Kedua, secara teknis, jurnalisme damai dapat diwujudkan melalui maksimalisasi produk-produk jurnalistik baik kelompok berita (news grup) maupun kelompok opini (opinion grup). Politik pemberitaan media yaitu agenda isu dan agenda framing (agenda pembobotan isu) perlu diarahkan untuk terwujudnya Pilkada yang aman dan damai namun tetap kritis konstruktif.

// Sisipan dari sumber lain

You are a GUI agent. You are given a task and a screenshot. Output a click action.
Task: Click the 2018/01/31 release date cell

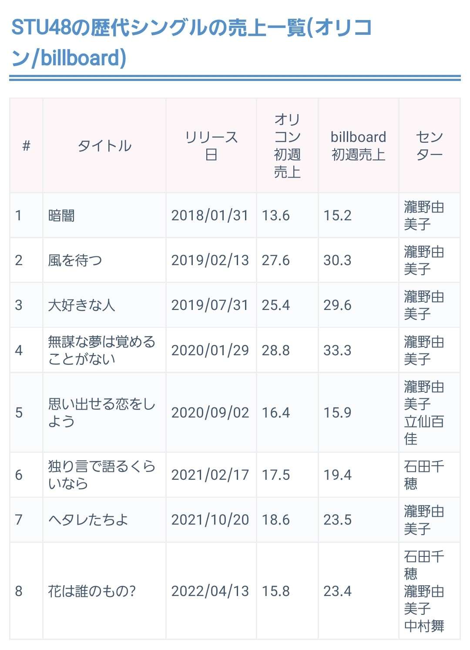pos(210,216)
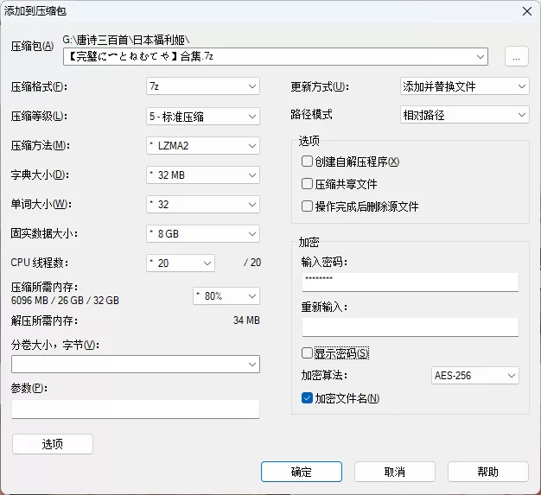
Task: Check delete source files after compression
Action: tap(307, 206)
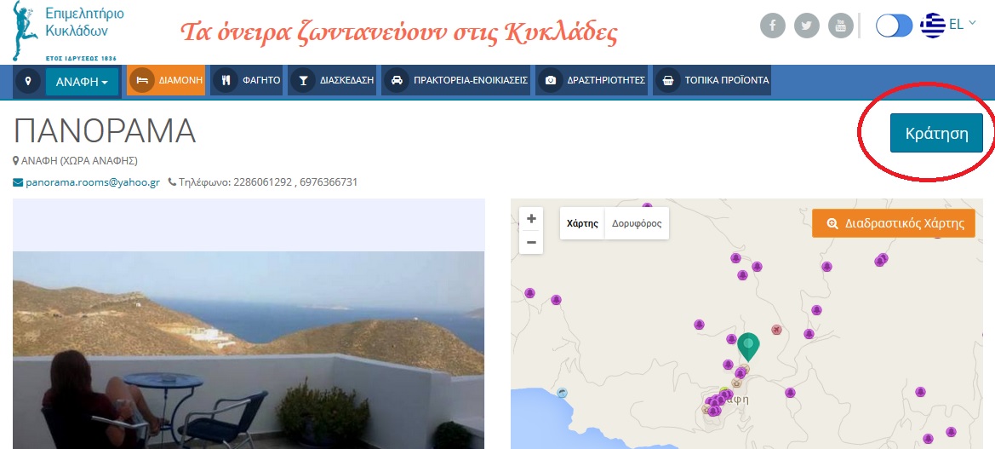Toggle the blue switch in the header

coord(894,26)
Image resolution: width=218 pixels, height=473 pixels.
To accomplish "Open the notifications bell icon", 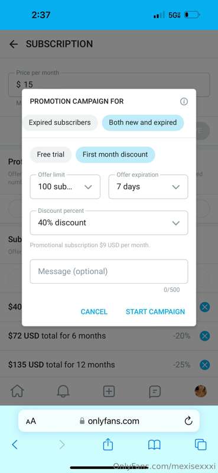I will pos(63,391).
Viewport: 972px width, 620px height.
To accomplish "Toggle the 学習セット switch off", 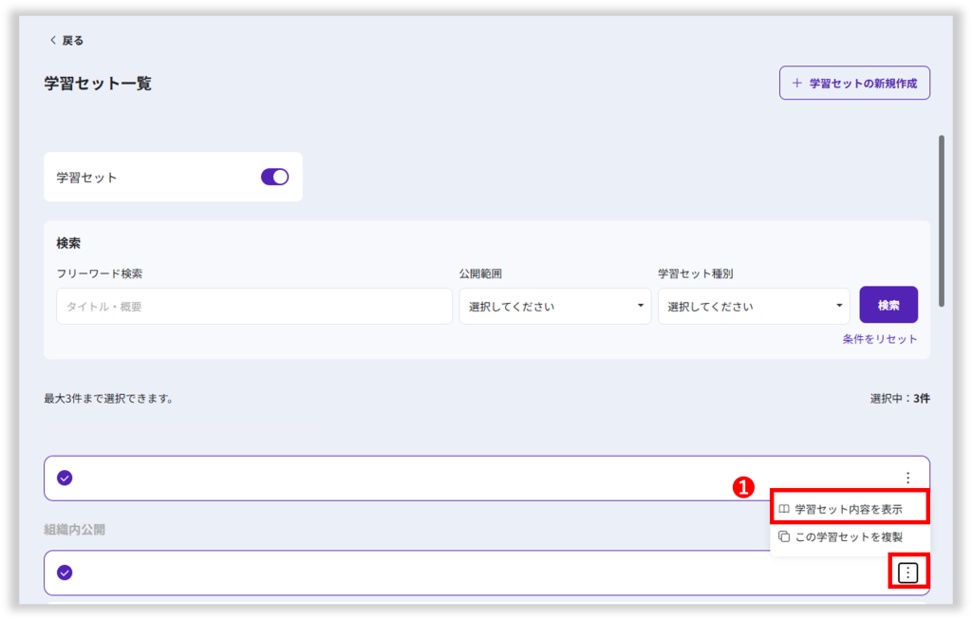I will pos(274,177).
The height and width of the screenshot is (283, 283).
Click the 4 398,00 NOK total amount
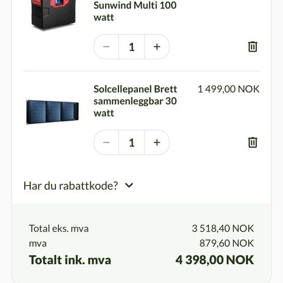pos(215,260)
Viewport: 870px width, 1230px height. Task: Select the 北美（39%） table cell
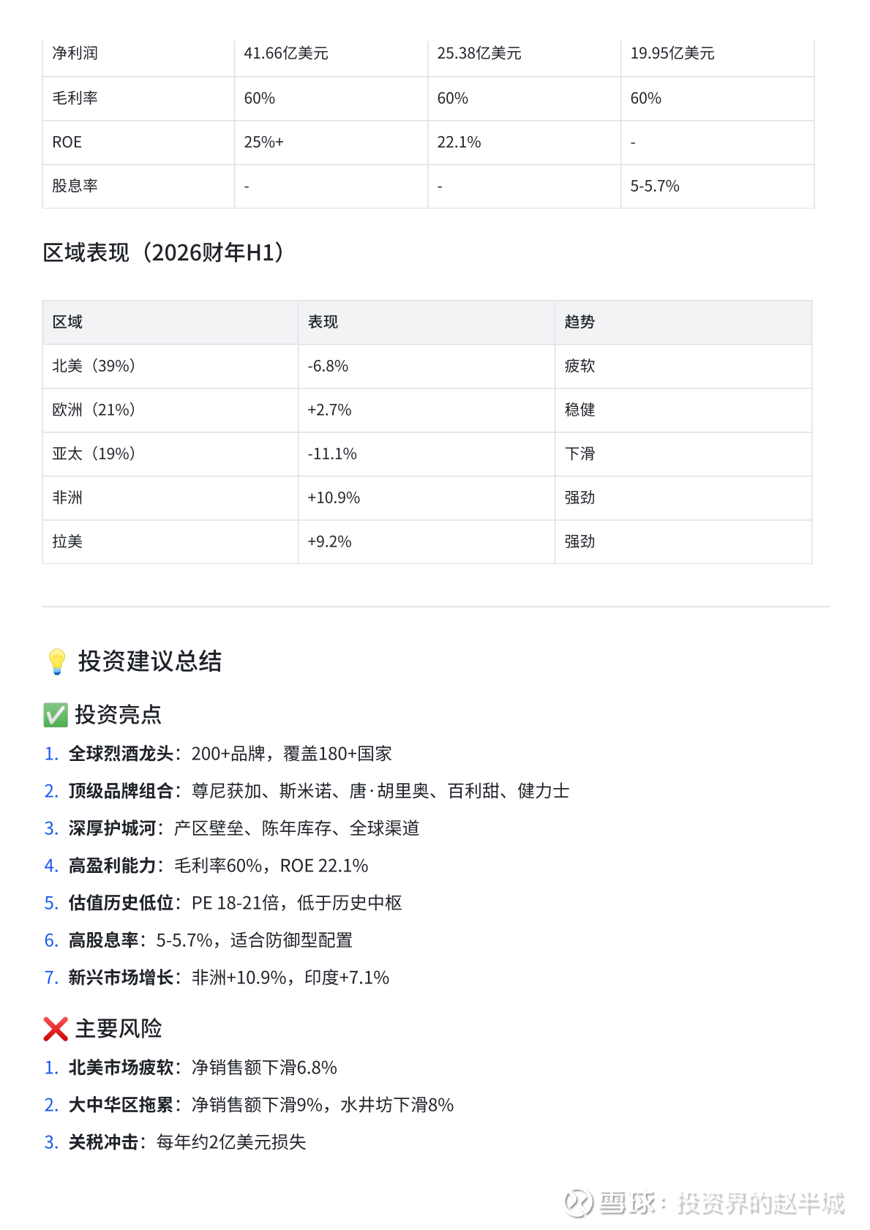pos(94,366)
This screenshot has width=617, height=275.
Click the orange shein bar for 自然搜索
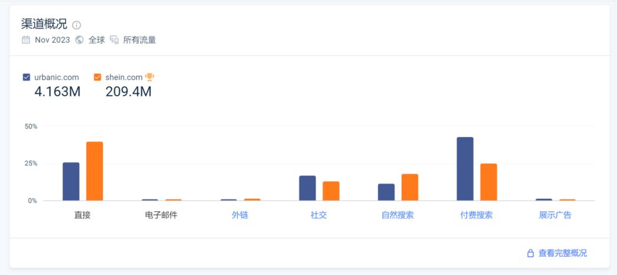coord(410,187)
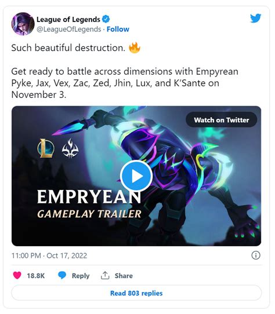
Task: Click the share upload arrow icon
Action: coord(105,275)
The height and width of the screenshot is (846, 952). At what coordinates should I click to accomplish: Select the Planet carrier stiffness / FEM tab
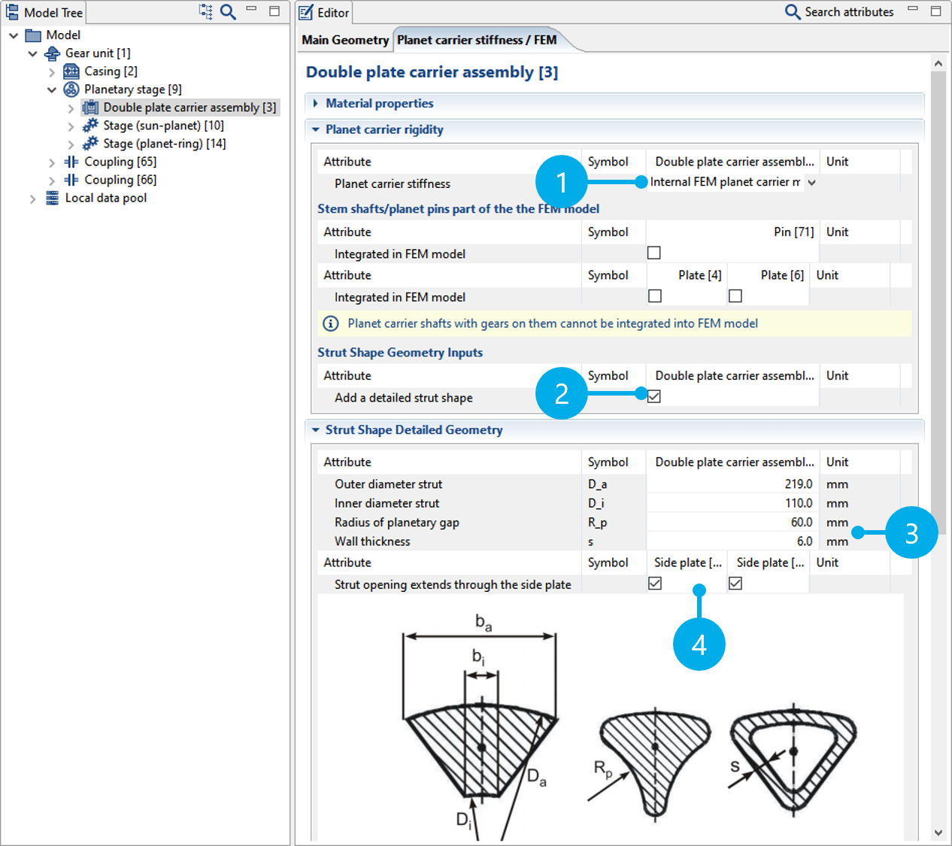pos(477,40)
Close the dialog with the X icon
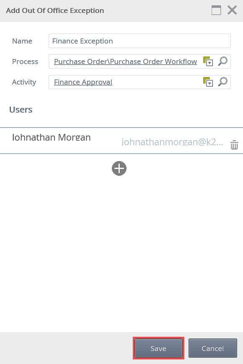The image size is (243, 364). pos(232,10)
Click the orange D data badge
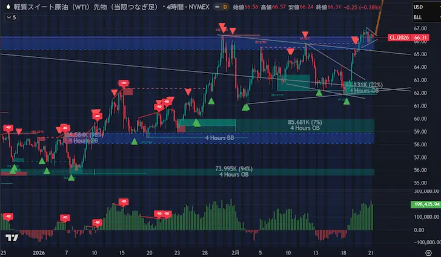 tap(208, 7)
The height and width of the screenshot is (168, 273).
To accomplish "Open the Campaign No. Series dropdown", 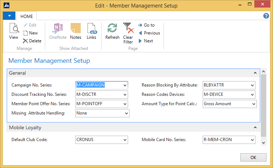I will 125,85.
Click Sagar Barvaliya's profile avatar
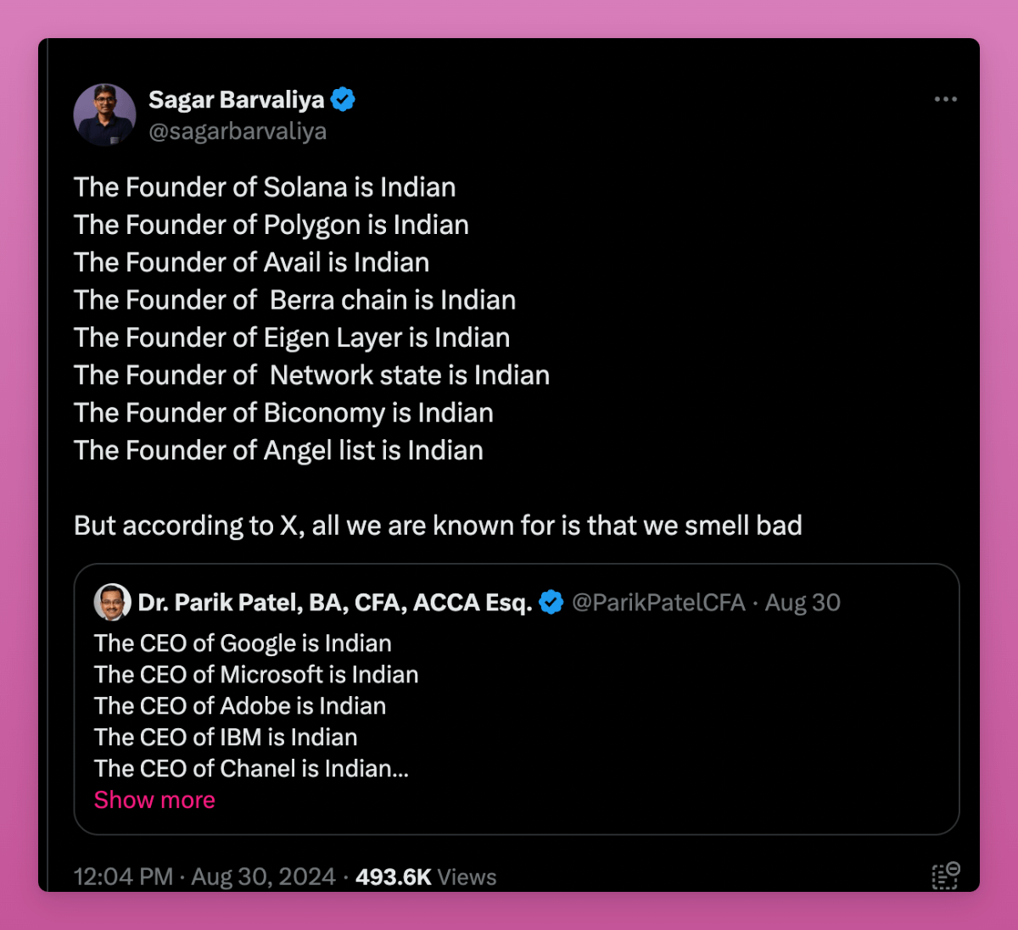 click(105, 114)
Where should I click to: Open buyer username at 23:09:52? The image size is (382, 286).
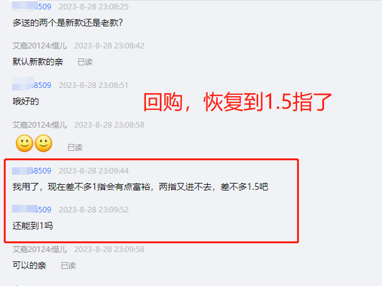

Langkah ini sebagai katarsis politik agar terbangun opini publik secara sehat akan pentingnya Pilkada secara langsung, umum, bebas, rahasia, jujur dan adil.
Selain itu, kerja sama dengan berbagai pihak perlu optimal digalang lewat simpul-simpul struktural dan kultural di masyarakat terutama dari para kandidat dan pendukungnya, partai politik, pemerintah, tokoh masyarakat, agamawan, akademisi, LSM dan stakeholders terkait. Media bisa menjembataninya melalui penyelenggaraan forum-forum publik terbatas agar tetap tercipta suasana dialogis, sejuk dan kondusif di Solo. Akhirnya penulis berharap semoga pelaksanaan Pilkada Solo 2010 berjalan aman, lancar, jujur dan adil melalui peran positif dari semua pihak, tak terkecuali dari kalangan pers melalui ranah konstruksi jurnalisme damai. Amin.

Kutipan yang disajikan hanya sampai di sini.